More than these sorts of lack of humanitarian standards with the brands’ production, the optics of customers being supposedly outraged at these brands' continuous price hikes is simply hilarious: Just stop buying then. It was never “worth" it to begin with. None of these brands are. Nor are any of these brands needed. (I remember wandering around a Saks outlet that resembled a sorting warehouse of some Goodwill— where products that look several Season old still linger (which would be great, if the products were desirable), and digging out a The Row basic sweater jacket, marked down to less than $80 USD. It still didn’t look like it was worth that.)
 
^^^ At this point, it’s sadly more of a standard to be expected of these brands than some rare exception. They knew all along. They’re all greedy AF.

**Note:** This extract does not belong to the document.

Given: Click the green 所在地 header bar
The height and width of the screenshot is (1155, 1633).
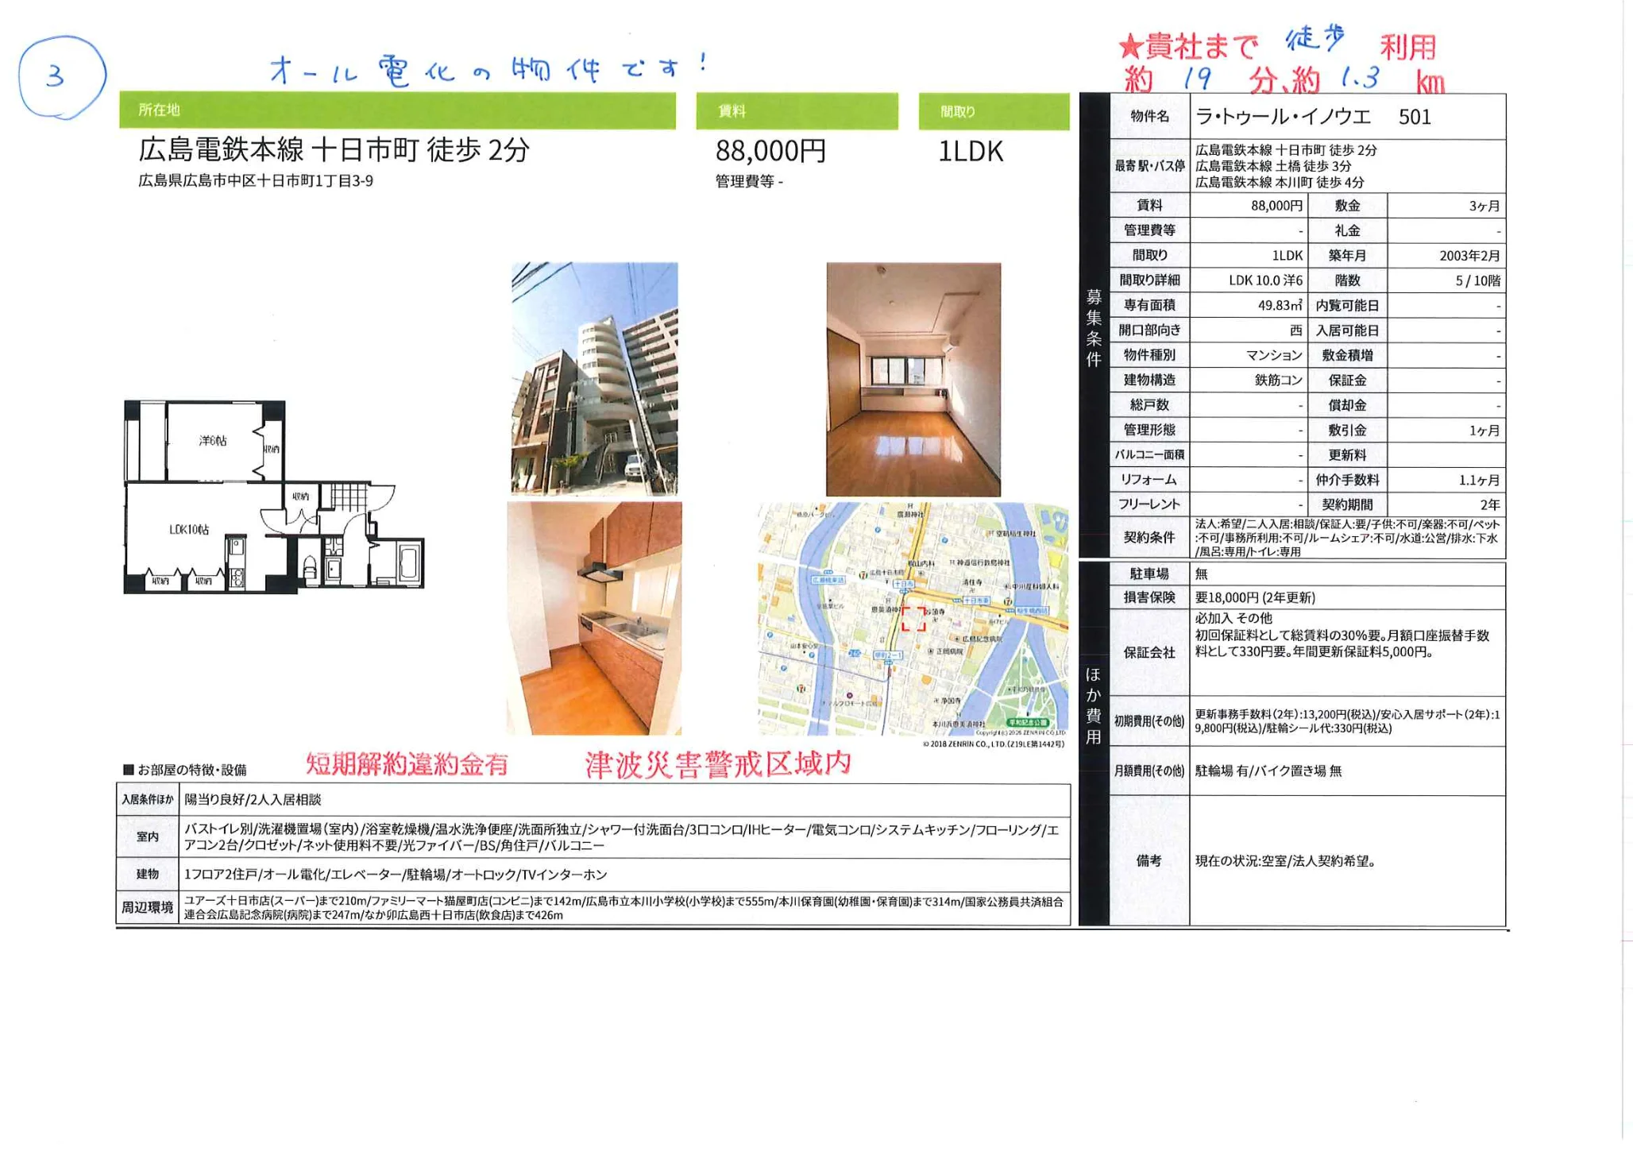Looking at the screenshot, I should tap(397, 110).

More than these sorts of lack of humanitarian standards with the brands’ production, the optics of customers being supposedly outraged at these brands' continuous price hikes is simply hilarious: Just stop buying then. It was never “worth" it to begin with. None of these brands are. Nor are any of these brands needed. (I remember wandering around a Saks outlet that resembled a sorting warehouse of some Goodwill— where products that look several Season old still linger (which would be great, if the products were desirable), and digging out a The Row basic sweater jacket, marked down to less than $80 USD. It still didn’t look like it was worth that.)
I wonder though how much this actually hurts their sales. Maybe I am too cynical but I just don't think people shopping at Dior or LP care at all about humanitarian standards. I only know one person who goes into deep dives on brands and their production processes and that is my cousin lol and even then she still buy what she buys.

Also why do they have to make the most gauche and tackiest building facades even if the are temporary?

Wasn't the remodeled Dior flagship in NY supposed to open this month?
 
I don't think they care, just like they don't really care about the quality or ridiculously high prices. Few may stop, but the majority will continue to buy.
 
It doesn’t and won’t hurt their sales. Apparently, the hacks at Prada copying a silly design of an Indian sandal wholesale is more hurtful/offensive/exploitive and demanding of some humanitarian change than the continuous exploitation and abuse of Chinese sweatshop workers. That’s people these days.
 
Those articles don’t do anything tbh.
The reality is that, as long as the quality follow, people don’t care about the ethics. Even more considering that, even if it’s made in Chinese sweatshops outside of Milan, it’s still MADE IN ITALY!

And LVMH and others are always going to get away with this because it’s about their subscontractors and never their factories.

The reality is that it was almost expected. The shoes, much like the Dior booktote, had a boost in visibility and people wanted them. It was sure that they were going to call subscontractors to respond to the demand.

Maybe I’m unphased because it has always been the case in the industry. At the time when the quality was exceptional, working conditions weren’t that great either.

It’s a dangerous game but those are conglomerates in an industry. Industrial practices means shady practices.